Ale w latach, gdy profesor Keys odkrywał tajniki włoskiej gastronomii, kraj ten nie zdążył podźwignąć się jeszcze z powojennej biedy. A i sam Keys był niezamożnym i nieznanym nikomu badaczem preferującym raczej tanie włoskie bary. A te, rzeczywiście, raczyły swoich gości głównie makaronem, sezonowymi warzywami, oliwą z oliwek, owocami i serem.
Z wykwintną kuchnią włoską zetknął się znacznie później, kiedy stworzona przez niego hipoteza lipidowa miała już rzesze zwolenników. Odwiedzając eleganckie restauracje, poznawał zupełnie inne zwyczaje żywieniowe. Dalekie od tych, jakie znane mu były z przeszłości. Obwieścił zatem upadek dobrych tradycji kulinarnych i zapoczątkował kampanię na rzecz ich odbudowy.
Gdyby Keys sięgnął wówczas do starych, włoskich książek kucharskich, z pewnością odnalazłby w nich recepty na większość potraw, które przypisał wpływowi obcych trendów.
W swojej teorii profesor Keys nie uwzględnił też filozofii życiowej narodów basenu Morza Śródziemnego. Pominął ich zamiłowanie do obcowania z naturą, szacunek dla wypoczynku, brak pośpiechu w spożywaniu pokarmów. Nie wspomniał o biesiadach w gronie przyjaciół, o dzieleniu się przy stole radościami i troskami. A wszystko to przecież, stanowiąc o higienie i jakości życia, nie pozostaje bez wpływu na zdrowie i samopoczucie człowieka.
Tak czy inaczej, teoria profesora Keysa zainicjowała powstanie – obowiązującego do dziś w medycynie – modelu zdrowego żywienia. Modelu uznanego przez Światowe Towarzystwo Kardiologiczne za najlepszy w profilaktyce chorób serca.

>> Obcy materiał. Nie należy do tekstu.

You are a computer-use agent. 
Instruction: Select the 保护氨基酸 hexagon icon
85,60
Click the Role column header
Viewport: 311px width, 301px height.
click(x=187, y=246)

Ale, na Boga, podejdźmy do tego z rozwagą. Bo model "najlepszy" dla krajów ogarniętych epidemią, nie musi wcale oznaczać "najlepszy dla świata".
Wypada mieć więc nadzieję, że amerykański program krzewienia zasad "piramidy" w społeczeństwach śródziemnomorskich nie popsuje korzystnych dla nich (do tej pory) statystyk.